**Problem**
Return each line of the data below unchanged, please.

**Extracted records**

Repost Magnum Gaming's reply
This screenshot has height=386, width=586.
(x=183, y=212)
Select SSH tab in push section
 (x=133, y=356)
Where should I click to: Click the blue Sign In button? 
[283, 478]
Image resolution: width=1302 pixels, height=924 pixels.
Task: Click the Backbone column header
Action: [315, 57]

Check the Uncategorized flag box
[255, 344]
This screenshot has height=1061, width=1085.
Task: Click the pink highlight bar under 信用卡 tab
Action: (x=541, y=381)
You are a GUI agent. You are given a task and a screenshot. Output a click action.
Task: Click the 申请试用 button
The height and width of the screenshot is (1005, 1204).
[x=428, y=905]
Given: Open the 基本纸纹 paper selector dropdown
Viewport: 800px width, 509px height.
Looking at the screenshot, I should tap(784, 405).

**Solution to this exercise**
Repost Magnum Gaming's reply
This screenshot has height=386, width=586.
(x=183, y=212)
Select SSH tab in push section
 (x=133, y=356)
Where should I click to: Click the blue Sign In button? 
[283, 478]
Image resolution: width=1302 pixels, height=924 pixels.
Task: Click the Backbone column header
Action: [315, 57]

Check the Uncategorized flag box
[255, 344]
This screenshot has height=1061, width=1085.
Task: Click the pink highlight bar under 信用卡 tab
Action: (x=541, y=381)
You are a GUI agent. You are given a task and a screenshot. Output a click action.
Task: Click the 申请试用 button
The height and width of the screenshot is (1005, 1204).
[x=428, y=905]
Given: Open the 基本纸纹 paper selector dropdown
Viewport: 800px width, 509px height.
Looking at the screenshot, I should tap(784, 405).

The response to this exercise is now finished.